• **DIRECTIONS**: List each line of the data that holds the string "computer".

----- AVAILABLE RECORDS -----

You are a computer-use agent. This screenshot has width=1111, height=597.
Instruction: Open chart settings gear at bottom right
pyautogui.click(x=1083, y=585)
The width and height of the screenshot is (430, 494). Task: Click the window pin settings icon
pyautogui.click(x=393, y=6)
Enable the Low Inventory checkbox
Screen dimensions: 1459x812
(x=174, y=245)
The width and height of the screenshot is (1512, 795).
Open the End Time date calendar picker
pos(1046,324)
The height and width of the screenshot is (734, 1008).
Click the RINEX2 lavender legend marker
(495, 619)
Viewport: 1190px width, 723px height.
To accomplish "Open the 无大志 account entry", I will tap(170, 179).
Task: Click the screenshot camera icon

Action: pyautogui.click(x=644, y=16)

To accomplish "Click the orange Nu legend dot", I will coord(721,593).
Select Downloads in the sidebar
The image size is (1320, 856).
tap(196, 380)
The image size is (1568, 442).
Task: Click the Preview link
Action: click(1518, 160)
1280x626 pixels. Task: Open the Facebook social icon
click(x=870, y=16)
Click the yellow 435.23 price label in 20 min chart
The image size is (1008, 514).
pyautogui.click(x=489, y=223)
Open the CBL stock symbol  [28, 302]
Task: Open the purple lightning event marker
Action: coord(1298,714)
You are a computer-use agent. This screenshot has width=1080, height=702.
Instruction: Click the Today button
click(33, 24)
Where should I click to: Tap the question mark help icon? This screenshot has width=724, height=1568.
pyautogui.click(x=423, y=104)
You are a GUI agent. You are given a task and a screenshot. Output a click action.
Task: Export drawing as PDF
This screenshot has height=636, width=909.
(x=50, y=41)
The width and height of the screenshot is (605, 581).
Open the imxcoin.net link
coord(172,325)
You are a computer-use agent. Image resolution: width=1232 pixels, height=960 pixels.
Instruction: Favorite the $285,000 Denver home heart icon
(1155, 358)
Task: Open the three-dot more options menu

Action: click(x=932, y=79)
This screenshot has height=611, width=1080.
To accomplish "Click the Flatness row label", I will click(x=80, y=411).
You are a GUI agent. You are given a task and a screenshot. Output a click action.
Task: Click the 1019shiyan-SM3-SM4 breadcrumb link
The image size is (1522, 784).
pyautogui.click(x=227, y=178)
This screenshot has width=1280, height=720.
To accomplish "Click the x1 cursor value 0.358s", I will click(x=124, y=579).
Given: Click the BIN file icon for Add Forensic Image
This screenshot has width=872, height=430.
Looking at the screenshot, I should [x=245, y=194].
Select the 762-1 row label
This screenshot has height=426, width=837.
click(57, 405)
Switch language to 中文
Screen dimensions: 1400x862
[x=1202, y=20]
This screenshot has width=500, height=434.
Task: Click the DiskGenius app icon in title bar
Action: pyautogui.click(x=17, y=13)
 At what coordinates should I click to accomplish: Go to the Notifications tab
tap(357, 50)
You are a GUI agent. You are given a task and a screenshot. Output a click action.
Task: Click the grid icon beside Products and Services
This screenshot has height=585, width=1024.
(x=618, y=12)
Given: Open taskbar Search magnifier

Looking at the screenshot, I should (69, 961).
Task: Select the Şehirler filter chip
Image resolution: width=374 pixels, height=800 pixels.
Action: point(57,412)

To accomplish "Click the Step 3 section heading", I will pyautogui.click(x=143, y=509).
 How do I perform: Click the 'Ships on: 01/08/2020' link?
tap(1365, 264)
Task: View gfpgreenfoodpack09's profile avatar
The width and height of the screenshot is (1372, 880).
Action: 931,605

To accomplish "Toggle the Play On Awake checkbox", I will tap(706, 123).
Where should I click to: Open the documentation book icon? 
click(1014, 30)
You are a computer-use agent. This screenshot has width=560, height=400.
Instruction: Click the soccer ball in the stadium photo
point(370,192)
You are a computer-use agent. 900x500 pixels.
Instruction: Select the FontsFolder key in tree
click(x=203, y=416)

-----

• **ANSWER TO THE EXERCISE**:
You are a computer-use agent. This screenshot has width=1111, height=597.
You are a computer-use agent. This screenshot has width=1080, height=702.
You are a computer-use agent. Image resolution: width=1232 pixels, height=960 pixels.
You are a computer-use agent. This screenshot has width=560, height=400.
You are a computer-use agent. 900x500 pixels.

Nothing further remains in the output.